**Work instructions**: Transcribe exactly, and without pictures, only the lines from the one bearing "The height and" through the final line of the data below.

--- Records provided Enclosed Below ---

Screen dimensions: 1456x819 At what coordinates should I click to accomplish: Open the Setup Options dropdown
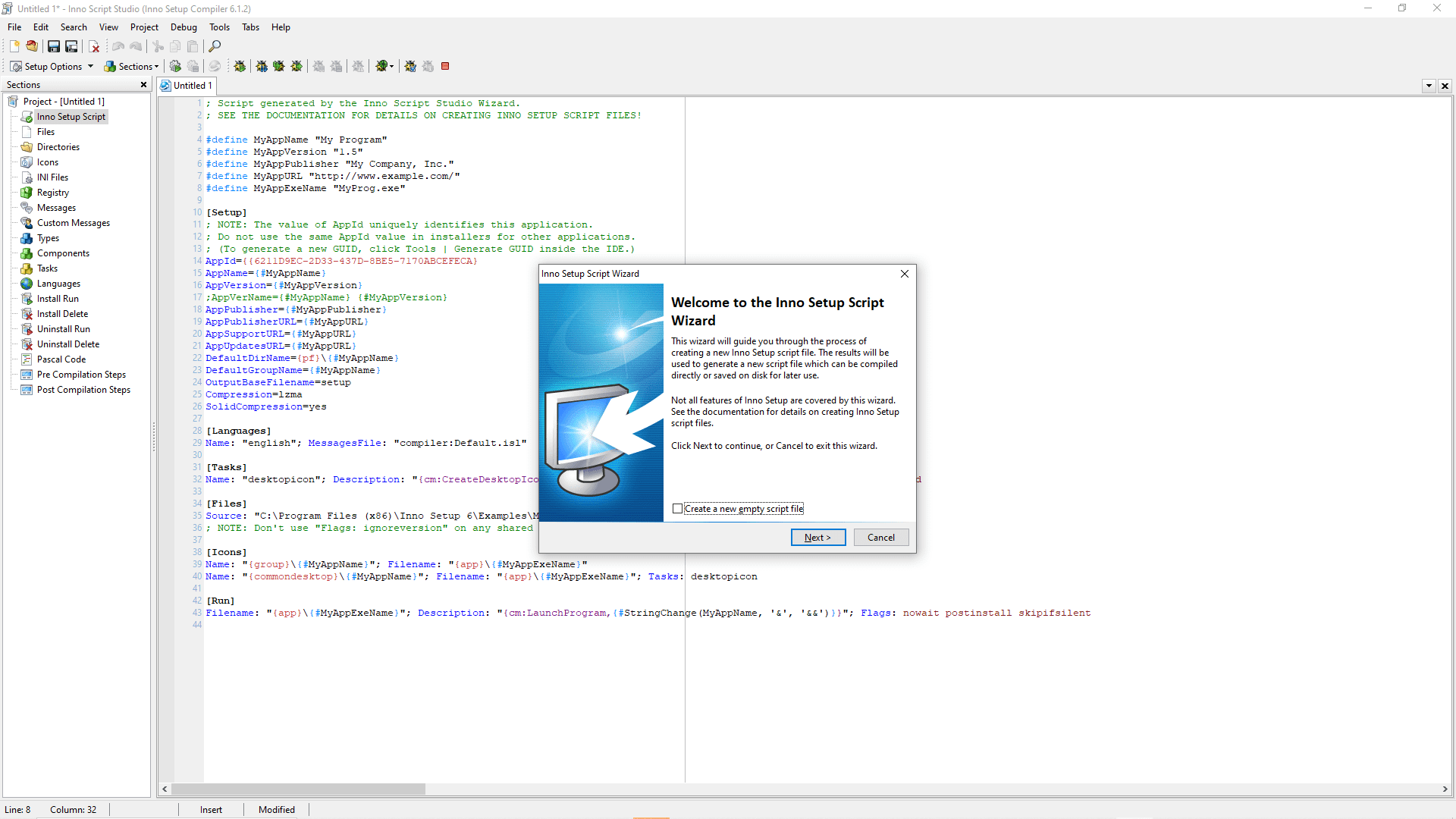point(52,66)
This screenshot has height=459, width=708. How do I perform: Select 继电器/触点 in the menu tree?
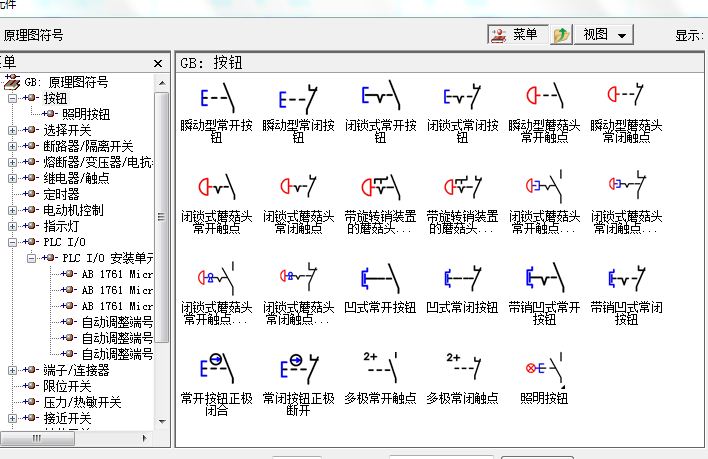click(78, 178)

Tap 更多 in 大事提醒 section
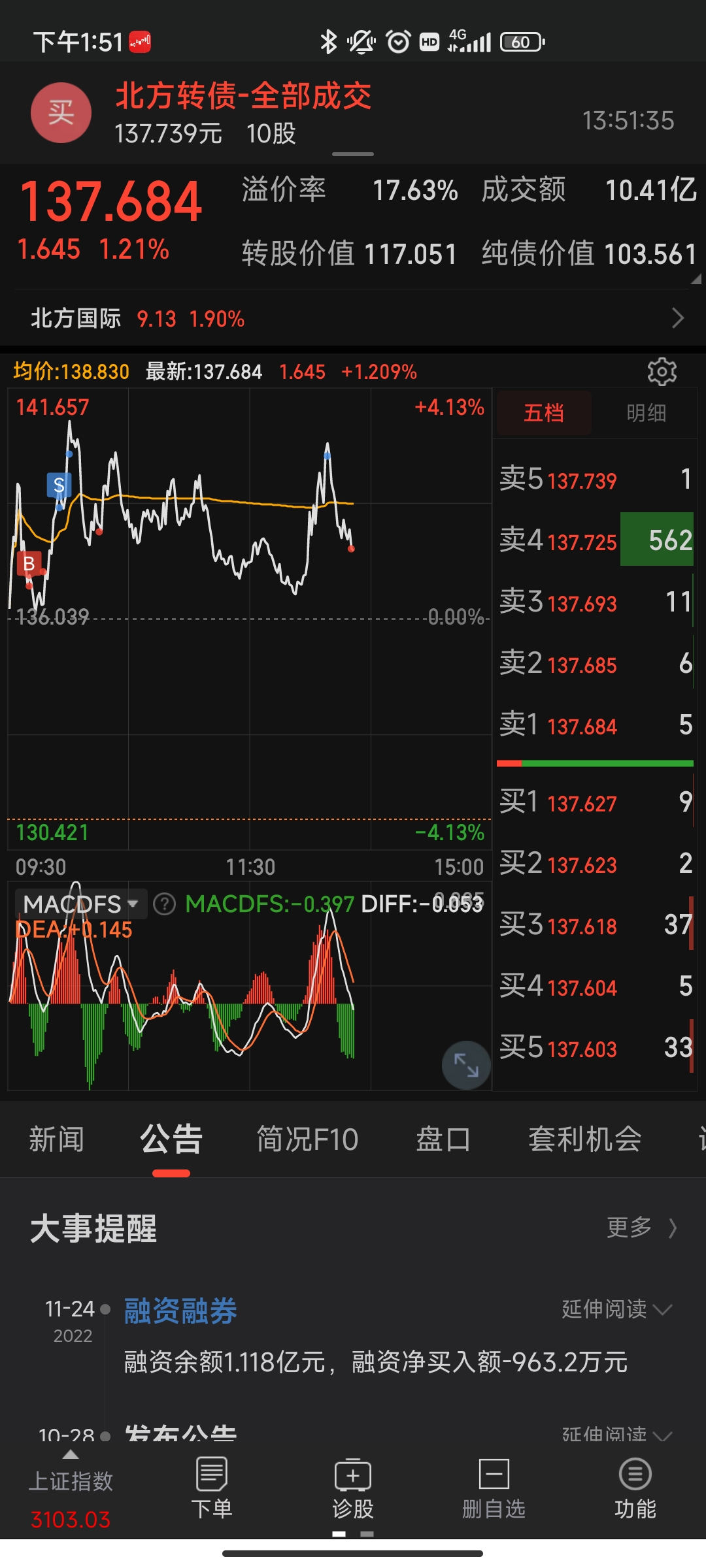641,1228
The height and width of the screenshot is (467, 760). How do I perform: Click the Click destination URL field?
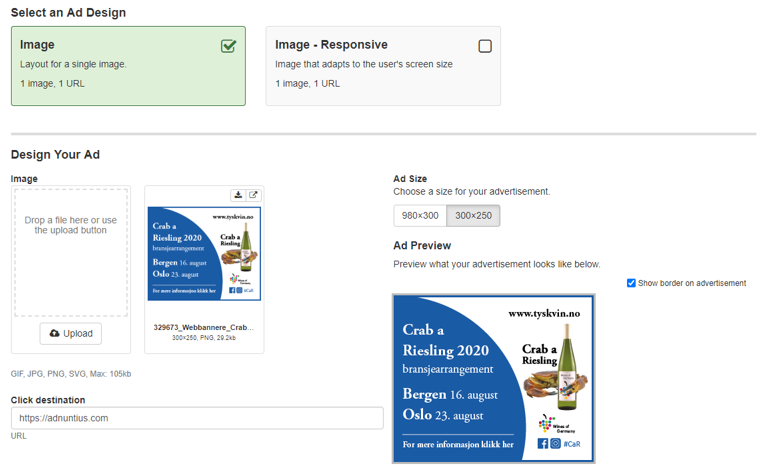[197, 418]
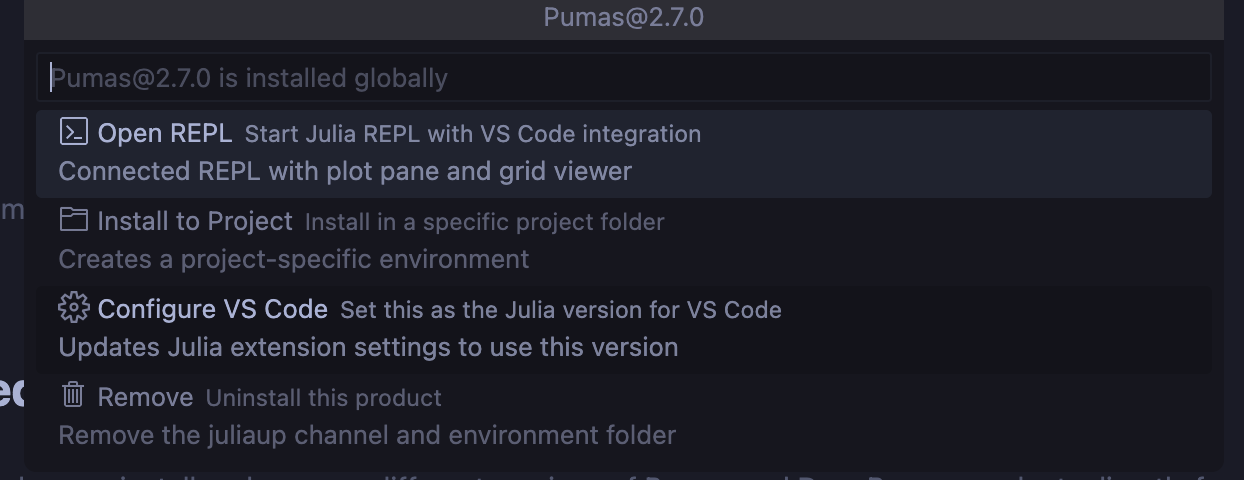Click "Start Julia REPL with VS Code integration" description
1244x480 pixels.
click(x=472, y=134)
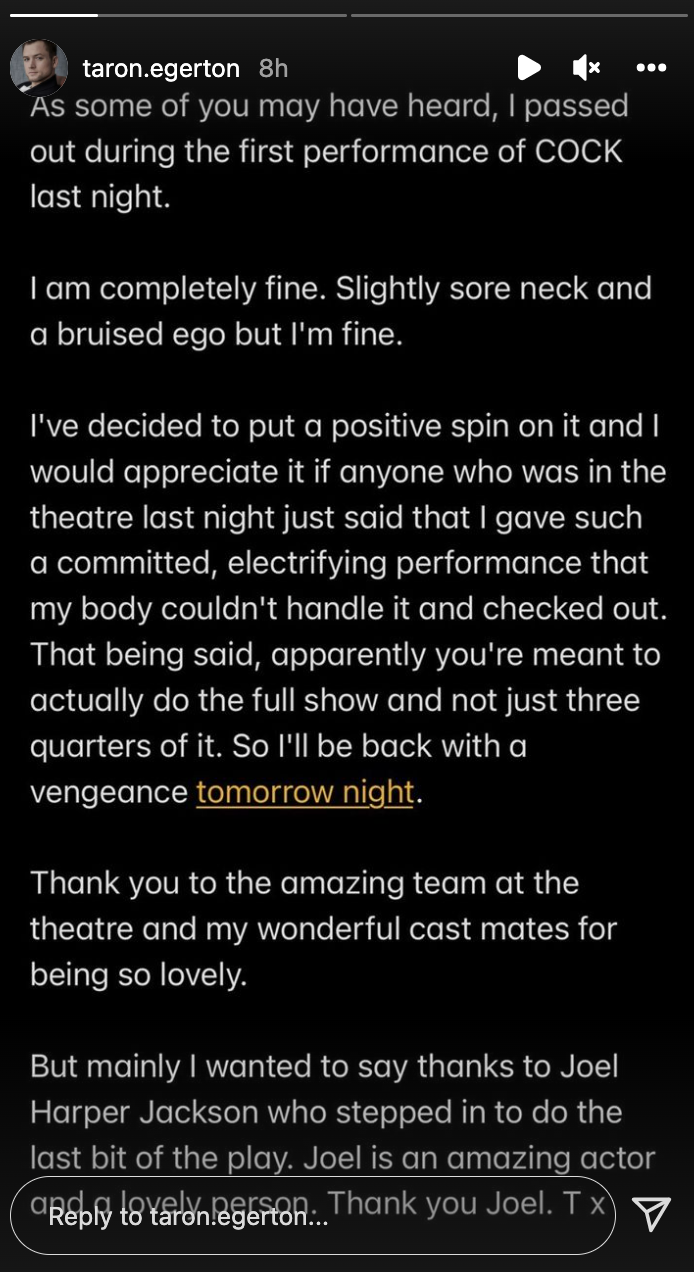Open the highlighted "tomorrow night" link
Screen dimensions: 694x1272
point(305,792)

--- End of Enclosed Records provided ---

**Response box**:
The height and width of the screenshot is (467, 760). How do I perform: Click the Click destination URL field?
[197, 418]
Click "Start Julia REPL with VS Code integration" description
1244x480 pixels.
click(x=472, y=134)
Open the highlighted "tomorrow night" link
Screen dimensions: 694x1272
point(305,792)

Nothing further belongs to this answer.